Scoring & Evaluation
How CoderScout Evaluates Candidates
In CoderScout, evaluation is stage-driven and is designed primarily to support Assessment workflows, where candidates are screened and shortlisted progressively before interviews.
Each stage evaluates a candidate’s performance and can produce one or two scores, both expressed on a 0–100 scale:
- Score – based on objective rules or human evaluation
- AI Score – based on AI-driven qualitative assessment
These scores allow hiring teams to move candidates forward, place them on hold, or eliminate them using clear, evidence-based criteria, rather than intuition or early interviews.
Two Types of Scores in CoderScout
Score
The Score represents measurable or explicitly assigned performance for a stage.
Depending on the stage type, the score may be:
- automatically calculated by the system, or
- manually assigned by a human reviewer
Score is typically used when correctness, accuracy, or rule-based evaluation is the primary signal.
AI Score
The AI Score represents a qualitative evaluation of how the candidate approached the task.
It is generated using AI models that analyze:
- reasoning and problem-solving approach
- structure and clarity
- correctness beyond test cases
- depth of understanding
- maintainability and best practices (where applicable)
AI Score is especially valuable when:
- multiple valid solutions exist
- test cases alone are insufficient
- higher-order skills matter more than exact output
How Score Is Generated by Stage Type
MCQ Stage
- Score is calculated automatically
- Based on:
- correct vs incorrect answers
- question weightage
- optional negative marking
This produces a deterministic score out of 100.
Programming Stage
Programming stages can contain one or more programming challenges.
- Each challenge may use:
- Input / Output tests, or
- Unit Tests (language-specific)
Score is calculated as:
- percentage of test cases passed across all challenges
Example:
If a challenge has 4 test cases and 2 pass, the score is 50/100.
Application Stage
Application stages fall into three categories:
Web Basics (HTML, CSS, JavaScript)
- No automated unit testing support
- Score is manually assigned by a reviewer
Web Frameworks (React, Angular, Next.js, etc.)
- Test case options:
- None → manual score
- Unit Tests → automatic score
REST API Applications (Flask, Express, FastAPI, NestJS)
- Test case options:
- None → manual score
- REST API contract tests → automatic score
For automated tests, the score reflects how many defined behaviors are satisfied.
SQL Stage
- SQL queries are executed against expected datasets
- Score is generated automatically based on correctness of results
Notebook Stage
- No objective unit-test execution
- Score is manually assigned by a reviewer (out of 100)
AI Interview Stage
- Entirely evaluated by AI
- Produces:
- topic-level scores
- overall score out of 100
- structured summary
AI Score by Stage Type
In addition to the Score, many stages are also evaluated using AI Score.

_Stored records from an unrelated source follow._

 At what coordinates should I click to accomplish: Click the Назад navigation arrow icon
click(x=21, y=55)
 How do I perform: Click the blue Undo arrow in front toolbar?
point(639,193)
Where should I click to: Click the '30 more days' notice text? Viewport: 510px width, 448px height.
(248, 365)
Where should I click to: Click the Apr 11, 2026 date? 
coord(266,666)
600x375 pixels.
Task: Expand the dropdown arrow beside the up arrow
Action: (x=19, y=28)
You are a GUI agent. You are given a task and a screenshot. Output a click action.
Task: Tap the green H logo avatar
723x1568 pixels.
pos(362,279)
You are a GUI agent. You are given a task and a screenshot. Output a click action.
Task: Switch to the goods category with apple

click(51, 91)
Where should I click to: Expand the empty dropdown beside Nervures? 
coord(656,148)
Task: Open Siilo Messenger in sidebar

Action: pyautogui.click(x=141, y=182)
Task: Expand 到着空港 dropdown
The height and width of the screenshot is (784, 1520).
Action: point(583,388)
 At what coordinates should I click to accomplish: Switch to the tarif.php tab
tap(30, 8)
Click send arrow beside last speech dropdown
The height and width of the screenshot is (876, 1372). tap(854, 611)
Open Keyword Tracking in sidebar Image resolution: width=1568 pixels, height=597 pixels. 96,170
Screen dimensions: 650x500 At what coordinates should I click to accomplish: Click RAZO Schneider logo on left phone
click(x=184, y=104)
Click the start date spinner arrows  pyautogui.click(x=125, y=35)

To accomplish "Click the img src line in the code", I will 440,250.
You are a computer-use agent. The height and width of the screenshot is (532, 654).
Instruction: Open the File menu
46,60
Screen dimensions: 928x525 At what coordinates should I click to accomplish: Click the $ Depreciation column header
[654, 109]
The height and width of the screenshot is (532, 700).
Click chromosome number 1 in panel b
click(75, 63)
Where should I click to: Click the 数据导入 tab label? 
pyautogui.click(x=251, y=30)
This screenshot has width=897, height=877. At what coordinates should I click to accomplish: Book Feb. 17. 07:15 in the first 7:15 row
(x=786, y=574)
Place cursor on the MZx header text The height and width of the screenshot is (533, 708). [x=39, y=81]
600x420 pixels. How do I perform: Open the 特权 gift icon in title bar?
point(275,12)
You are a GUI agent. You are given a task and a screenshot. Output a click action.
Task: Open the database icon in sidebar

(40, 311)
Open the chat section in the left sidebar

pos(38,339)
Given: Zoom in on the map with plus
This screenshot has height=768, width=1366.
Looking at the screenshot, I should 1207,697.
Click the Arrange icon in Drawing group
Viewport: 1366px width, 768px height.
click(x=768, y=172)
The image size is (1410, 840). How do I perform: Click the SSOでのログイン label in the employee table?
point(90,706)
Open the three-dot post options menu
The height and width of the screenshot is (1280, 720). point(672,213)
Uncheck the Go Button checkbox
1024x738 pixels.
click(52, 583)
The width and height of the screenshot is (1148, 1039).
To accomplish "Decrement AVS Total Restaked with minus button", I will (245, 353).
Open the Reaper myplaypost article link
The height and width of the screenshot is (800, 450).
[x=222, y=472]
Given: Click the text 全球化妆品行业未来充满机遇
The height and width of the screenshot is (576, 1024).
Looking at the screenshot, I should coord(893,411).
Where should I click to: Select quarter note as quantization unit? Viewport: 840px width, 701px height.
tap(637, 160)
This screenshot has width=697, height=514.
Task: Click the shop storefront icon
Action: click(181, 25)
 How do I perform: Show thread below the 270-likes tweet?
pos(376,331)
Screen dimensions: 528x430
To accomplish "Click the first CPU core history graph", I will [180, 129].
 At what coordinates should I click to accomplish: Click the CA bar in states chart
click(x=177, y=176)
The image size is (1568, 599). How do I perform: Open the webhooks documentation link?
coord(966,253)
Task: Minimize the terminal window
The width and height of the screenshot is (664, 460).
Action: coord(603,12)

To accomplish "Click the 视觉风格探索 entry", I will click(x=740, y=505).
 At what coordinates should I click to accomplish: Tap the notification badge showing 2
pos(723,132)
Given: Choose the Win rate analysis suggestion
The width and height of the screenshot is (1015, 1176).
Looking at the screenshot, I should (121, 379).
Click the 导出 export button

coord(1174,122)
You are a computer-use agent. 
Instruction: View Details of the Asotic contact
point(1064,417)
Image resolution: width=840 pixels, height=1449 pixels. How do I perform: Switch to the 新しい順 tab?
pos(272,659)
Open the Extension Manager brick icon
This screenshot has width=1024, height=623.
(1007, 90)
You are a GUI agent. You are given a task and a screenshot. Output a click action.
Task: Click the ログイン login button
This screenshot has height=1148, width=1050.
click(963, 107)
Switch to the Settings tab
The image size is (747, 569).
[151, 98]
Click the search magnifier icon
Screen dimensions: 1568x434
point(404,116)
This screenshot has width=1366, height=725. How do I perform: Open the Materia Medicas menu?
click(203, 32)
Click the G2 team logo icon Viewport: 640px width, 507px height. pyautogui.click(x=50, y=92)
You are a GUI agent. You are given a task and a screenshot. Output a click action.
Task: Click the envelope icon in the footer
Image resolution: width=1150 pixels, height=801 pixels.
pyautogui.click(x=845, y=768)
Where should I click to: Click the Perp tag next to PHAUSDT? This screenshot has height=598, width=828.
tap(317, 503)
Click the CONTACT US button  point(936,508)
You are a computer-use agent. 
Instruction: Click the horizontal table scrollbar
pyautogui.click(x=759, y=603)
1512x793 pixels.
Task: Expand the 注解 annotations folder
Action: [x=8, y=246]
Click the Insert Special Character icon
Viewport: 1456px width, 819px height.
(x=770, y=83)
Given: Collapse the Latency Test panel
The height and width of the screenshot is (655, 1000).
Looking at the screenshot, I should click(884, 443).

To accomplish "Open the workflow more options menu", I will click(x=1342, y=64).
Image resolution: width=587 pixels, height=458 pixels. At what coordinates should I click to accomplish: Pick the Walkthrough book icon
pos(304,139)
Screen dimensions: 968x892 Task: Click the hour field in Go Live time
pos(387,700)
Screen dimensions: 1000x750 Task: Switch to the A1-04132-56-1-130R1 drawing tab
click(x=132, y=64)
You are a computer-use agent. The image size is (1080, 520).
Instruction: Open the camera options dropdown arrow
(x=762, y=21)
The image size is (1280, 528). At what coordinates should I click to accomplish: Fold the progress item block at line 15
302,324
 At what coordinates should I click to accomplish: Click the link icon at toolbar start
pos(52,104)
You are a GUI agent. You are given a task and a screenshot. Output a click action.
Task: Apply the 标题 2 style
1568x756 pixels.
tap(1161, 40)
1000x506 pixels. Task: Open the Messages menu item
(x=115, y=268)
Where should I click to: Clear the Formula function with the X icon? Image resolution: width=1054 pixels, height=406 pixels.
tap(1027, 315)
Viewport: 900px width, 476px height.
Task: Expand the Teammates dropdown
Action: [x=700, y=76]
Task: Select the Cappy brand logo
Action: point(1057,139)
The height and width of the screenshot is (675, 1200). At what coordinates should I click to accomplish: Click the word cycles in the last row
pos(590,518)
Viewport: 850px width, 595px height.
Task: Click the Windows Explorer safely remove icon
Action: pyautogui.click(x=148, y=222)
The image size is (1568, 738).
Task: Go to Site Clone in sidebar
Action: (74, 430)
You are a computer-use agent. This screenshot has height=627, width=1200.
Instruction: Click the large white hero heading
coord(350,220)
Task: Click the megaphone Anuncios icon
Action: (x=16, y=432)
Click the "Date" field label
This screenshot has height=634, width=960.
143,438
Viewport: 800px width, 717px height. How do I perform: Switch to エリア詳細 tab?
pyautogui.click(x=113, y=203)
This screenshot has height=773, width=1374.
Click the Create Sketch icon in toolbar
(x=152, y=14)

AI Score is available for:
- Programming stages
- Application stages
- Notebook stages
- AI Interview stages
For example:
- Programming AI Score may assess readability, complexity, correctness, and maintainability
- Application AI Score may assess architecture, design decisions, and implementation quality
- Notebook AI Score may assess analytical reasoning, approach, and completeness
- AI Interview AI Score reflects conversational depth, clarity, and topic mastery
Using Score vs AI Score in Assessments
In Assessments, Auto-Progression can be enabled at the assessment level.
For each stage, you can configure:
- which score to use for decisions (Score or AI Score)
- the cut-off threshold
- what happens if a candidate falls below the threshold:
- Rejected
- On Hold
This allows hiring teams to:
- rely on objective correctness where appropriate
- use AI Score where qualitative judgment matters more
- mix both approaches across different stages
How Scores Are Used in Contests
In Contests, scoring serves a different purpose.
- All candidates complete a stage together
- Scores and AI Scores are calculated once the stage ends
- Hiring teams typically:
- review score distributions
- inspect AI summaries
- check integrity signals
- manually decide who advances
For this reason, auto-progression is usually disabled in contests.
Score Is Not the Only Signal
Scores are always accompanied by:
- full webcam, screen, and audio recordings
- synchronized playback
- integrity and cheating signals
- AI-generated summaries (where applicable)
This ensures decisions are not made on a number alone, but on complete evidence.
Key Takeaway
CoderScout’s scoring system combines objective measurement and AI-driven qualitative evaluation to support fair, consistent, and scalable hiring.
By using Score and AI Score appropriately across stages, Assessments can automatically surface the strongest candidates—while ensuring Hiring Managers and SMEs engage only when meaningful decisions need to be made.